Lancaster University was delighted when it was loaned a collection of rare books and manuscripts, including a Shakespeare first folio and letters signed by Queen Elizabeth I, by a family trust of the former Conservative peer Lord Hesketh.

It proudly announced that the collection would "provide an important resource for national and international scholars in arts, social sciences, geography and biology".

But five years later, the books are being withdrawn. In 2009, the collection's trustees gave 12 months' notice that they were ending the loan, as they are entitled to do under the terms of the agreement.

After the loan was made in 2005, the university said the agreement with the Second Baron Hesketh's Will Trust was "for ten years in the first instance, subject to review".

Robert Appelbaum, senior lecturer in Renaissance studies at Lancaster, said the university would suffer when the books are withdrawn in May this year.

"It will impact on our standing in the research excellence framework, and it will impact on the kind of education we can offer our students," he said.

The REF, which will be used to allocate research funding, will assess resources such as libraries when looking at the quality of a department, Dr Appelbaum said.

"Having access to these kinds of books put us on a level playing field with older universities. It allowed us to provide a quality of resources that wouldn't otherwise be available because we are a newer institution."

He added: "Students at Oxford can look at a Shakespeare folio any time they want to; students in Birmingham can. Students in the North don't have that access."

The jewel in the collection is a four-volume set of John James Audubon's Birds of America. It features life-sized engravings and is housed in its own ornately carved bookcase.

The collection also includes letters on the imprisonment of Mary, Queen of Scots signed by Queen Elizabeth I and one of the first collected editions of Shakespeare's works.

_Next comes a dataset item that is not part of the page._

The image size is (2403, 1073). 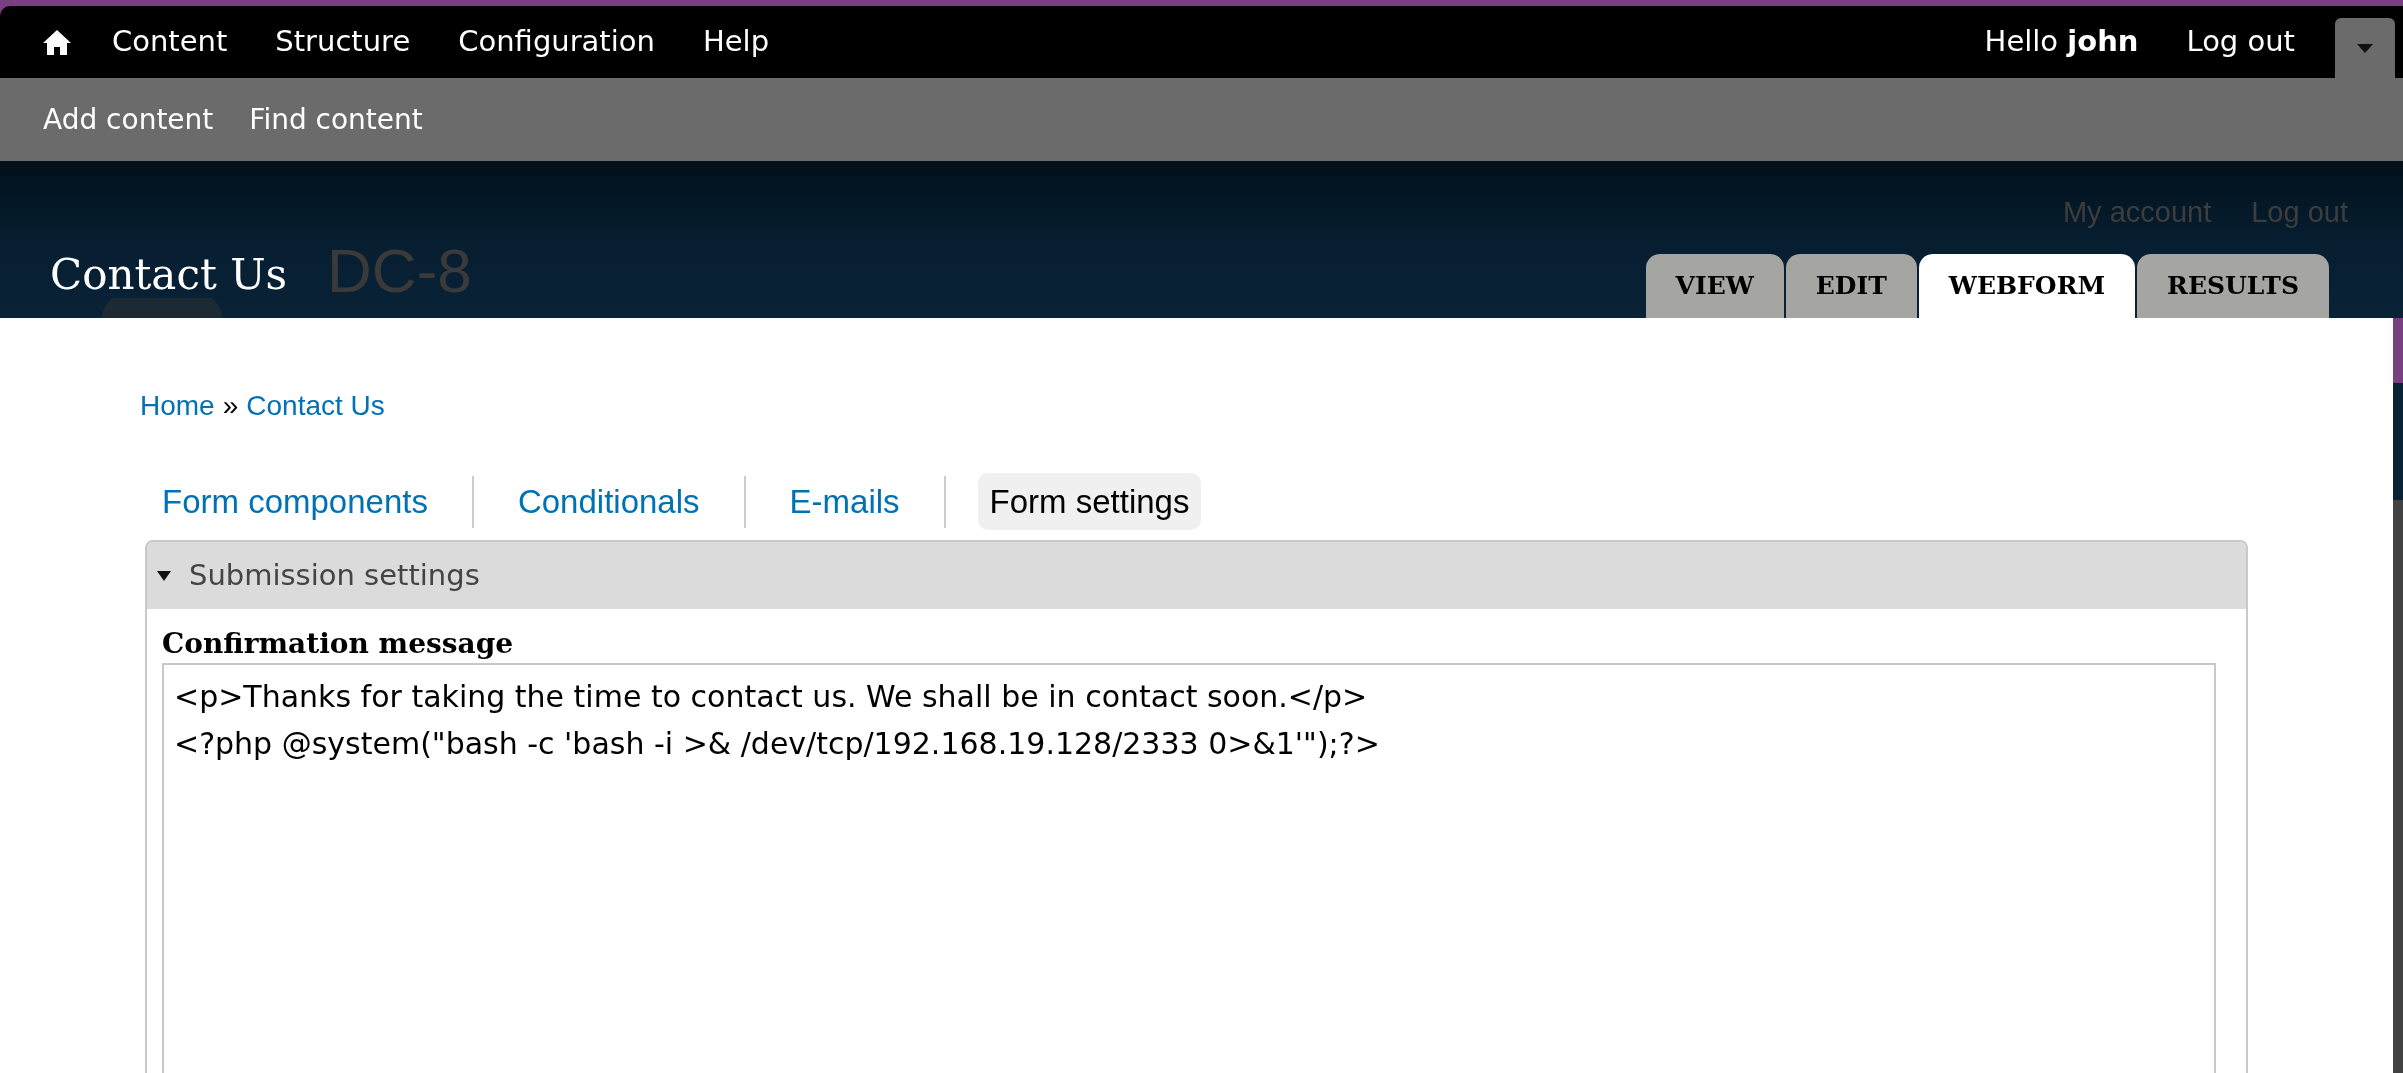 What do you see at coordinates (338, 644) in the screenshot?
I see `field-label: Confirmation message` at bounding box center [338, 644].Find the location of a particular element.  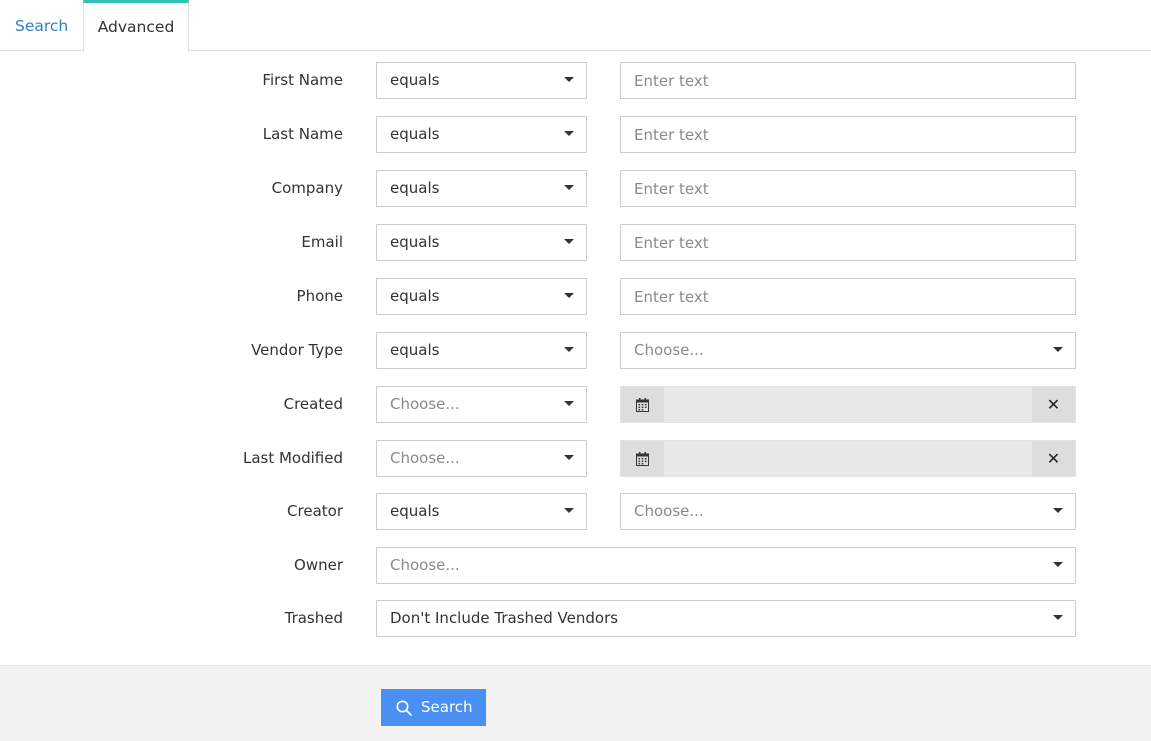

first-name-operator-select: equals is located at coordinates (482, 80).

Nicolas Barker, editor of The Book Collector, said it was a "spectacular" collection and estimated the Birds of America edition to be worth ?5-8 million.

Lord Hesketh, a former chief whip in the House of Lords, is now chairman of the Conservative Party Foundation, a fundraising group. The collection is controlled by the will trust of his late father, and Lord Hesketh is not among the trustees.

In a joint statement, the university and the trust said the collection "is being returned to its owners later this year as per the terms of the agreement. The trustees loaned the collection as a research resource for the university and visiting academics. Public exhibitions have been held in the university's Ruskin Library in 2006 and 2008. Items from the collection have subsequently been viewed by interested academics in the university's rare book archive and have been the subject of research by a number of scholars."